A gap year, as defined on Interim’s website, is an opportunity to gain life experience, travel new parts of the world, and consider how certain pursuits may fit into a longer-term plan of school, profession, or personal enrichment.
“The ‘gap year’ should really be retitled as ‘gap time’,” Bull says. A gap period can take place between high school and college, between one year of college and the next, between one job and the next, or any time of transition in one’s life. And the period of time could be one year, one month, or less.
Once a client has expressed his or her interests and goals, the interim gap counselors research, locate, and vet programs on his behalf and strategize with him on placement, budget, and goals. They recommend programs that are “tried and true,” says Bull. During the gap time, they mentor and support him throughout the challenges, changes and successes of the gap period.
Gap year programs are available in the U.S., Canada, Latin America, China, Thailand, Africa, Japan, India, Australia, New Zealand and several cities and provinces throughout Europe.
The types of programs are wide ranging. An academic program could include language, architecture, global issues, or sailing. For those interested in the arts, programs could include sculpture, painting, art history, film-making, theater, or music. A program focused on conservation could include marine biology, conservation travel, scuba, or volunteering at a nature reserve.
Popular internships include journalism, media, web design, medicine, and education. Those interested in spirituality could choose among faith-based service projects, volunteering at a spiritual community, meditation retreats, Jewish studies, or yoga.
Interim’s projects give students the opportunity to handle new responsibilities. “Our culture infantilizes students. We don’t give them credit for what they can handle,” says Bull.

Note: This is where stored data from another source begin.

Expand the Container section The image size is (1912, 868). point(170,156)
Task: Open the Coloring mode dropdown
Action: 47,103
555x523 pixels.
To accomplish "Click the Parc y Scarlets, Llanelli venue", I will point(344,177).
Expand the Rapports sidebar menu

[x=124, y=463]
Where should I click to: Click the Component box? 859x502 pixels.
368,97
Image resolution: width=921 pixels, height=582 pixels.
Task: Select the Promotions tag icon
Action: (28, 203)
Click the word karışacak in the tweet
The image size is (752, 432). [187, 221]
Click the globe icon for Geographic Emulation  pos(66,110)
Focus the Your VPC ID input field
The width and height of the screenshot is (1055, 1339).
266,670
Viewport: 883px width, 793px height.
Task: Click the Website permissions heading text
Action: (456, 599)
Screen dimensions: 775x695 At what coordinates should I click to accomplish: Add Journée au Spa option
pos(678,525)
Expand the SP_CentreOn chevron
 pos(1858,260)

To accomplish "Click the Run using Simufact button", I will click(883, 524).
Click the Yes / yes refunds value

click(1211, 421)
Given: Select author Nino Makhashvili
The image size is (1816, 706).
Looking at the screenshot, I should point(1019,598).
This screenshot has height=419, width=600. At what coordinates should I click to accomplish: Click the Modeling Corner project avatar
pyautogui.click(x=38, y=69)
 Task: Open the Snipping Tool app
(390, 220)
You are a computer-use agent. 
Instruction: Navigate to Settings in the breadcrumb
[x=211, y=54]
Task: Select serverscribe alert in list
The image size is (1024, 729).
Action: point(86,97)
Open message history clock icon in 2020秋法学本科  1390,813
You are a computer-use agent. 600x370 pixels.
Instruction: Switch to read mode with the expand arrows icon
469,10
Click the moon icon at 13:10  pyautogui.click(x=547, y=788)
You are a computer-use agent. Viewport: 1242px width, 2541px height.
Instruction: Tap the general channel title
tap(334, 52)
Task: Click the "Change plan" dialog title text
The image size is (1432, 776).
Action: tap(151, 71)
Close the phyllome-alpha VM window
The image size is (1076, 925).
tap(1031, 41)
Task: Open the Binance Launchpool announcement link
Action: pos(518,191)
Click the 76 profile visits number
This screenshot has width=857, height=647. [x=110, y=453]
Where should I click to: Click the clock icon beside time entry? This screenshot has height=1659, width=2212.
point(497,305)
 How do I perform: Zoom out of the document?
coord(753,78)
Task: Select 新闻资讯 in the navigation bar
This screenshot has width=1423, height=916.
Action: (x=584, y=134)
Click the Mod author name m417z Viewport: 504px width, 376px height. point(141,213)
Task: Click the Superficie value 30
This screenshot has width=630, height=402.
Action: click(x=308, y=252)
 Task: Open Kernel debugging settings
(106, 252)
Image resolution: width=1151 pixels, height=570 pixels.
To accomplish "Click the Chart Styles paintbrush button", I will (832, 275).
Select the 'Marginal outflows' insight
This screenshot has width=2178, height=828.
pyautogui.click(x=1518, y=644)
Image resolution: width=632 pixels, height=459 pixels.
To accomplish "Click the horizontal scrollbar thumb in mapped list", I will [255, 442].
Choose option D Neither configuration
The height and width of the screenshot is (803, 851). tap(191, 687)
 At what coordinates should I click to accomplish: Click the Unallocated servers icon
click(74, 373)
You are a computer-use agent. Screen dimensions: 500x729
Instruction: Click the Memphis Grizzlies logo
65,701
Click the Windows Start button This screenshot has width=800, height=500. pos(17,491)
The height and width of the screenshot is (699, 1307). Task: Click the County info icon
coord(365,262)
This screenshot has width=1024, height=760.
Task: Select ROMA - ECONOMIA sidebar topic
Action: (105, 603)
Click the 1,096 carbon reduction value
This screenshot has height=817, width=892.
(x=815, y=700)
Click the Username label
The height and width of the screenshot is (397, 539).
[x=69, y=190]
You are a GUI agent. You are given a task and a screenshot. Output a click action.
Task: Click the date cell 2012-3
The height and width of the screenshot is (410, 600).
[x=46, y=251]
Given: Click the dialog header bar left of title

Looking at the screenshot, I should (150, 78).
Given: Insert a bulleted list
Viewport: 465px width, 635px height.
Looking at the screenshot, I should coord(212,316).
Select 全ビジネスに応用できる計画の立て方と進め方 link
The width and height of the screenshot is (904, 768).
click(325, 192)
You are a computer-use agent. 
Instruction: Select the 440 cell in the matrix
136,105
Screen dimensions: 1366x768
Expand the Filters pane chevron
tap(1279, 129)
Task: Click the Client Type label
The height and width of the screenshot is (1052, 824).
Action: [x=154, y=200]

The Center for Interim Programs was founded in 1980 by Holly Bull’s father, Cornelius Bull. He started his career as a history teacher, housemaster, and wrestling coach at the Lawrenceville School. In 1960, he moved to Turkey to serve as headmaster of Robert Academy for six years. In his daily work with students, Bull saw the need for a complementary path of learning through hands-on, in-the-world experience. He compiled a database of unique program options for students based on his experience, research and contacts. This database would become the main source for the Center for Interim Programs, the first independent gap year counseling organization in the U.S.
Holly Bull was born in Turkey while her father was working at Robert Academy. Moving with her family, she lived in several cities and countries while growing up. Her mother cared for the family while serving as a headmaster’s wife, and, as time allowed, was active in the arts community. During Holly’s last two years of high school, she lived in Princeton.
One of the original interim students, Bull took a gap year before college, spending part of her year volunteering at an aquaculture research institute in Hawaii and later attending an academic cultural study program in Greece.
After two years of college, she took a second gap year to travel in India and Nepal, attend a semester program in Athens, and engage in service work in Appalachia. After receiving a degree in anthropology from the University of Virginia, she joined her father at the Center for Interim Programs and counseled students through their own gap-year experience.
Bull’s children are also advocates of the gap year. Her stepdaughter, a junior at Georgetown, completed an internship in Ireland at an art co-op. Her 13-year-old daughter is already envisioning her gap year which could include working with animals, visiting Greece, and boning up on her Spanish.
Bull says she feels a connection between her gap time experiences and her outlook on life. She believes this opportunity should be a possibility offered to all students and adults at any point in their lives. A big benefit, she says, is that you come away from the adventure feeling inspired about the next phase of your life.